Synaphea favosa

Scientific classification
- Kingdom: Plantae
- Clade: Tracheophytes
- Clade: Angiosperms
- Clade: Eudicots
- Order: Proteales
- Family: Proteaceae
- Genus: Synaphea
- Species: S. favosa
- Binomial name: Synaphea favosa R.Br.
- Synonyms: Synaphea favosa R.Br. var. favosa; Synaphea favosa var. lanceolata Meisn.;

= Synaphea favosa =

- Genus: Synaphea
- Species: favosa
- Authority: R.Br.
- Synonyms: Synaphea favosa R.Br. var. favosa, Synaphea favosa var. lanceolata Meisn.

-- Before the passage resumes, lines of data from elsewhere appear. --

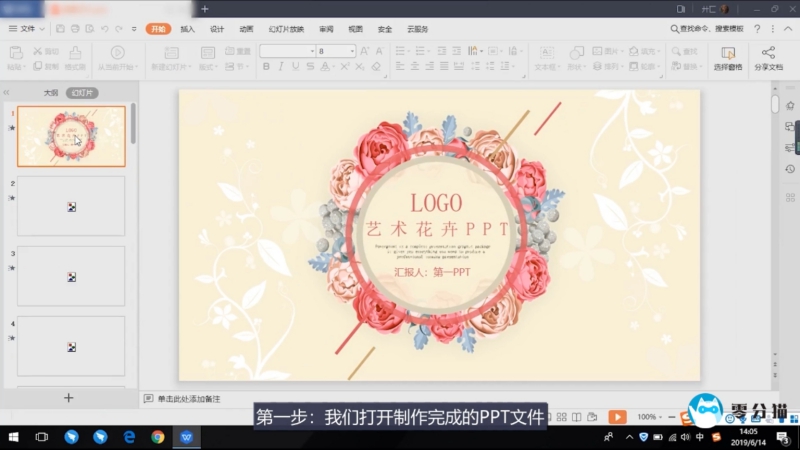This screenshot has height=450, width=800.
Task: Open the 100% zoom level dropdown
Action: point(649,416)

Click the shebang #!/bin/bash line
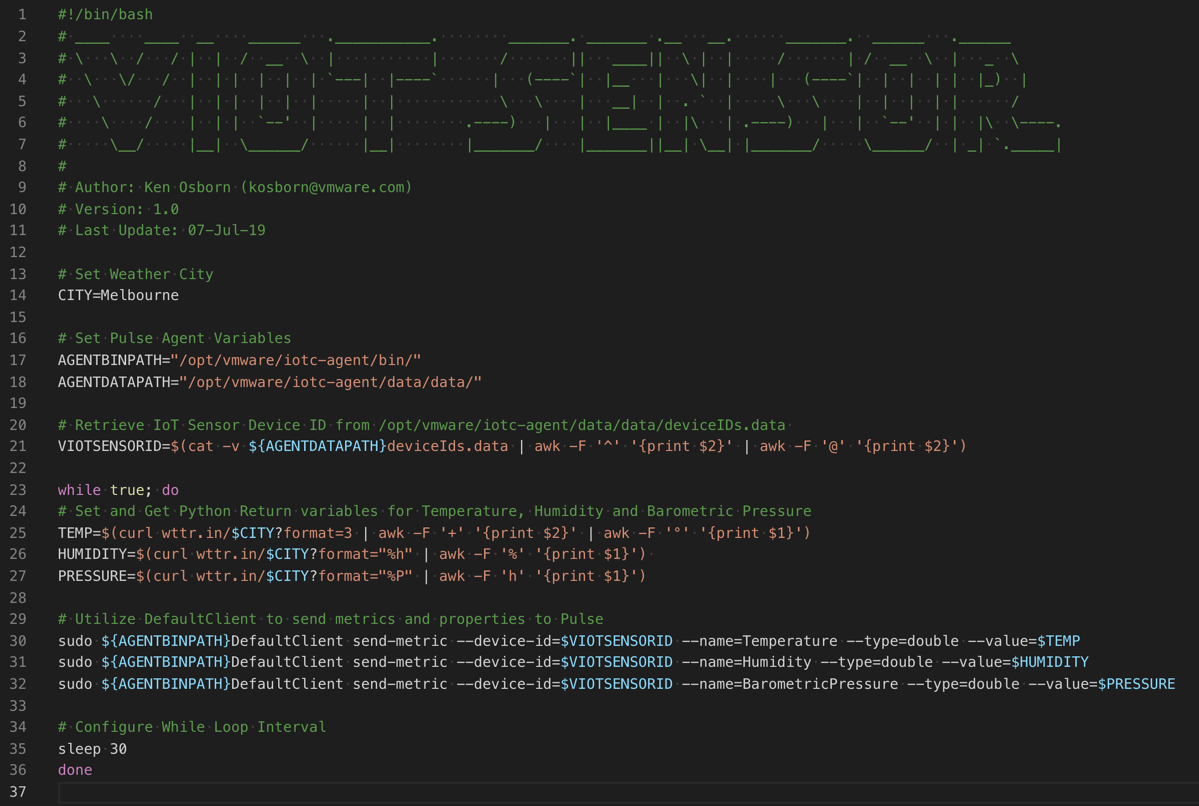(106, 15)
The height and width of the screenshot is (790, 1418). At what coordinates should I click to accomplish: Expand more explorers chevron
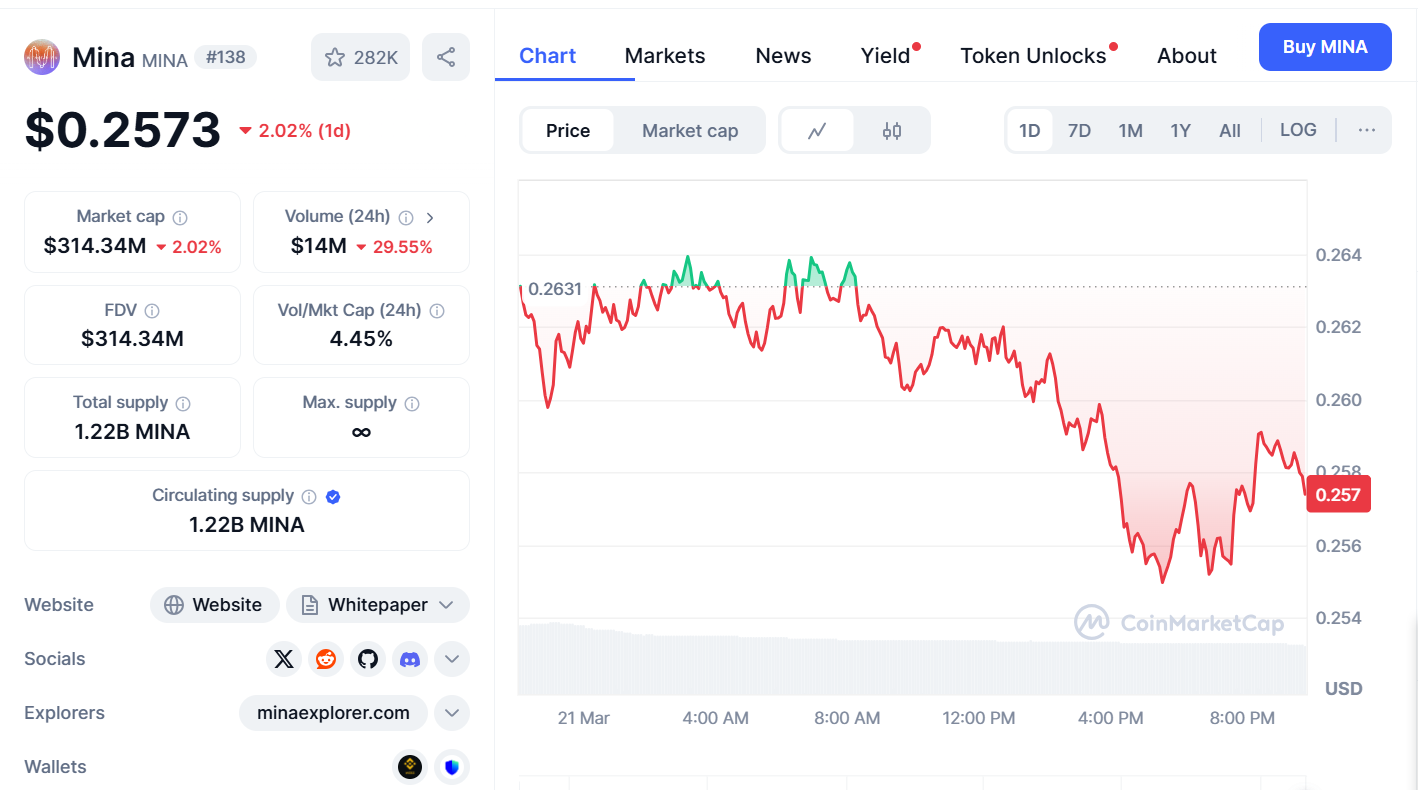tap(452, 713)
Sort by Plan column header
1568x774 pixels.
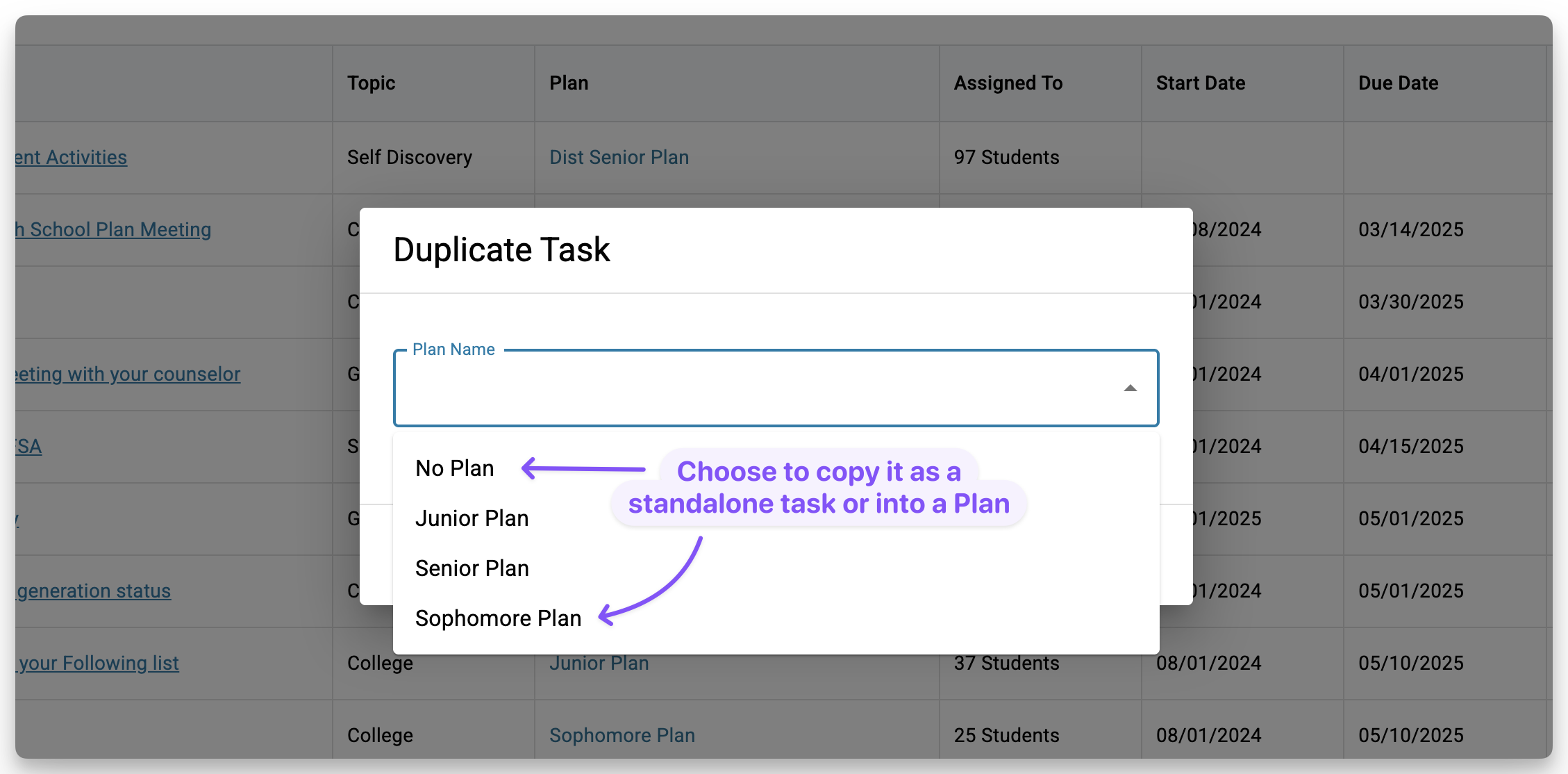click(569, 83)
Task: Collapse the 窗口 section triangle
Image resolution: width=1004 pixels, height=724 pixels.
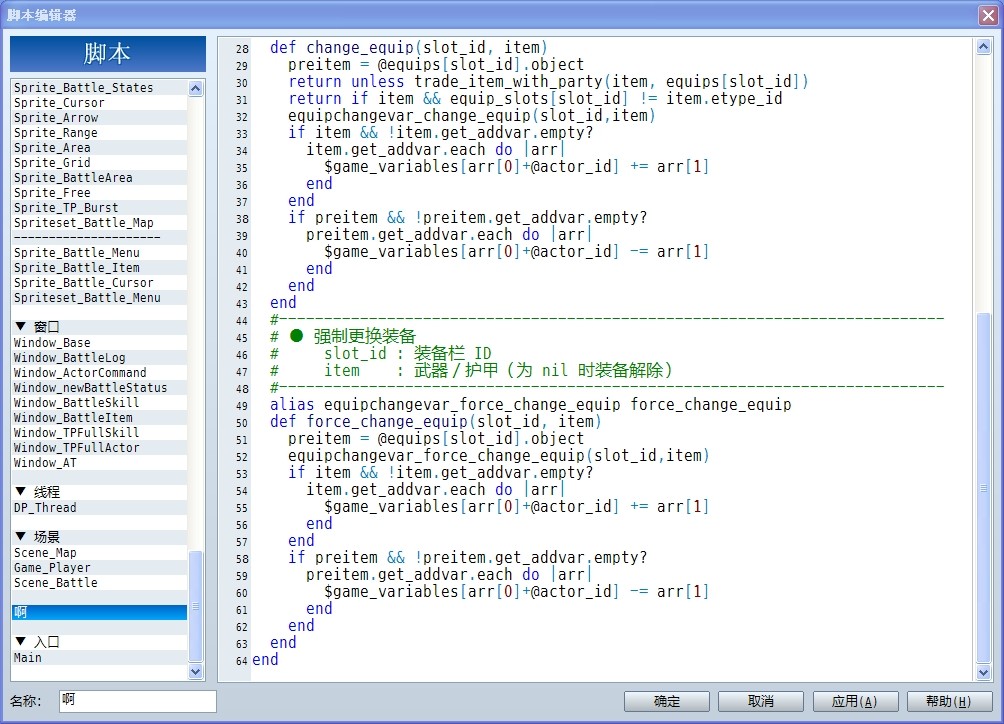Action: 20,326
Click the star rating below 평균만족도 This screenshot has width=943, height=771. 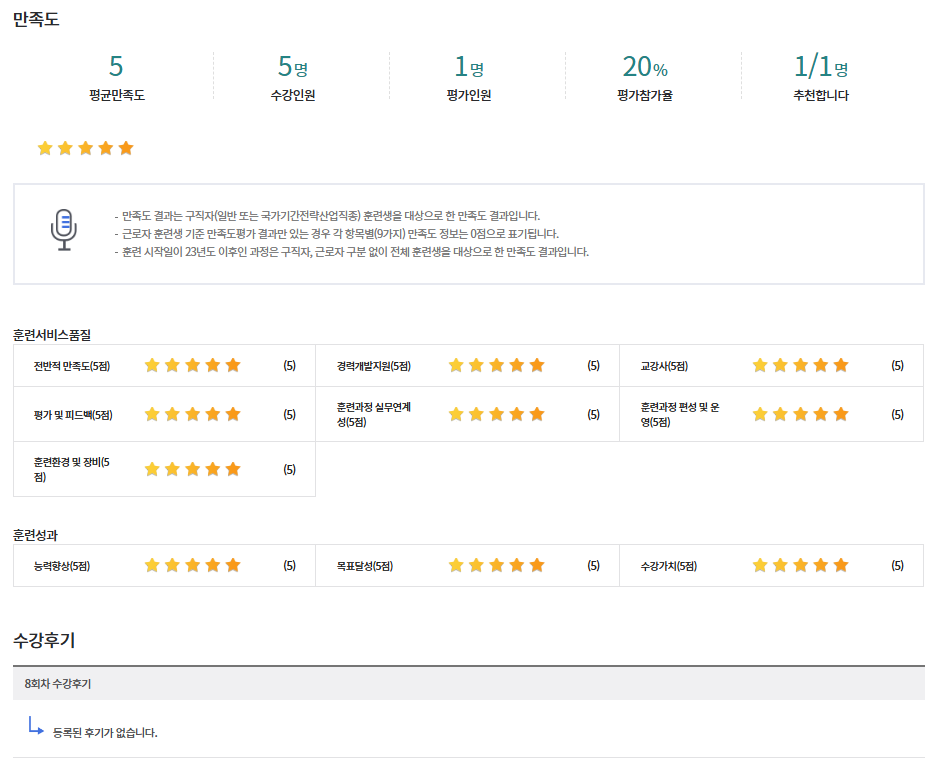[85, 149]
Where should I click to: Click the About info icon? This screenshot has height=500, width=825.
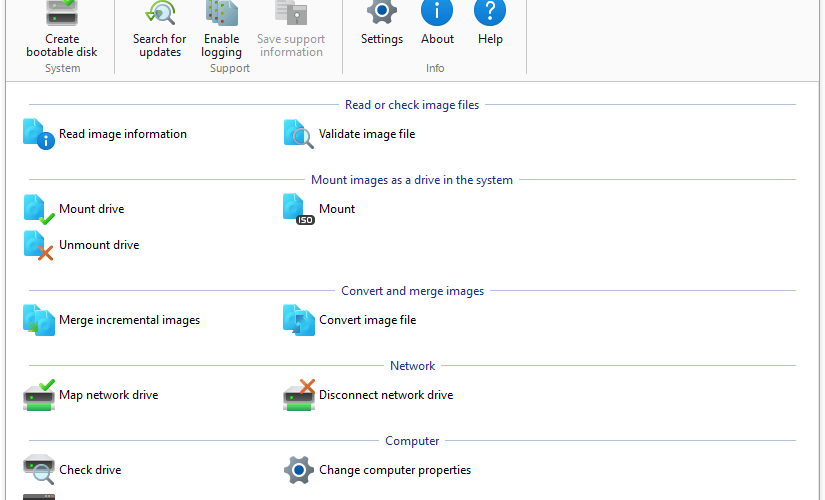click(437, 13)
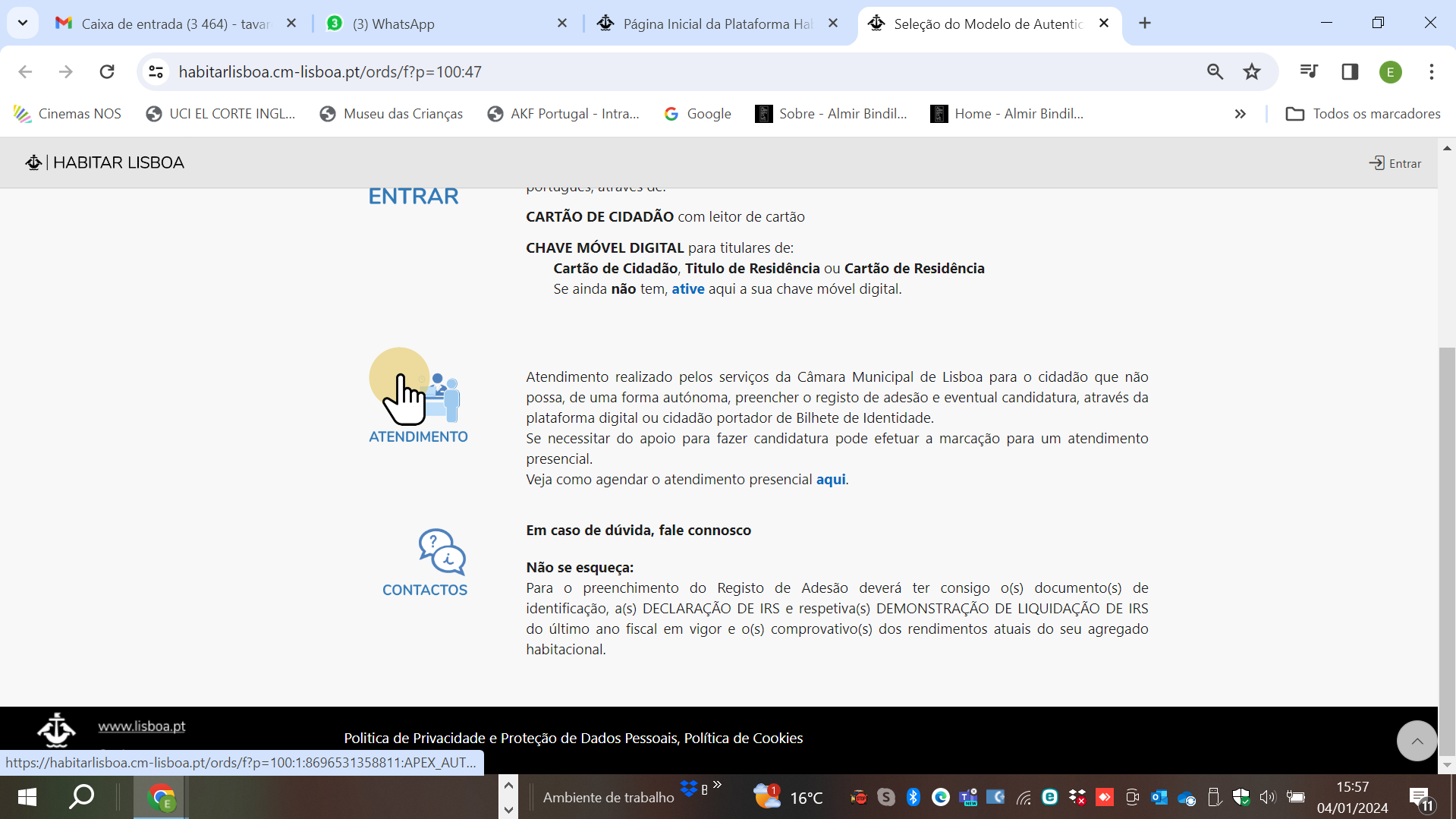Screen dimensions: 1456x819
Task: Open the Chrome media controls icon
Action: pyautogui.click(x=1309, y=72)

Species of Australian shrub in the family Proteaceae

Synaphea favosa is a species of flowering plant in the family Proteaceae and is endemic to the south-west of Western Australia. It is a low, spreading shrub with mostly lance-shaped to egg-shaped leaves with the lower end towards the base, spikes of rather openly spaced yellow flowers and egg-shaped fruit.

==Description==
Synaphea favosa is a low, spreading shrub with sometimes erect stems up to 80 mm long and covered with soft hairs. The leaves are lance-shaped to egg-shaped with the narrower end towards the base, sometimes with teeth or lobes, 50–120 mm long and 15–30 mm wide on a petiole 20–100 mm long, and with three main veins. The flowers are yellow and borne in rather openly-branched spikes 50–80 mm long on a sometimes branched peduncle up to 70 mm long. The perianth is widely open, the upper tepal 6.0–6.5 mm long and 2.0–2.6 mm wide, the lower tepal 3.5–4.5 mm long. The stigma is elliptic with two erect horns, 1.2–1.5 mm long and 1.2–1.3 mm wide. Flowering occurs from September to November and the fruit is egg-shaped, 3.5–4.0 mm long and covered with soft hairs.

==Taxonomy==
Synaphea favosa was first formally described in 1810 by Robert Brown (botanist, born 1773) in Transactions of the Linnean Society of London. The specific epithet (favosa) means 'abounding in honeycomb', referring to the leaf veins.

==Distribution and habitat==
This species of Synaphea grows in sand over gravel or sandstone in kwongan from Rocky Gully to Denmark and east to Bremer Bay including the Stirling Range in the Avon Wheatbelt, Esperance Plains, Jarrah Forest, Mallee and Warren bioregion of south-western Western Australia.

==Conservation status==
Synaphea favosa is listed as "not threatened" by the Government of Western Australia Department of Biodiversity, Conservation and Attractions.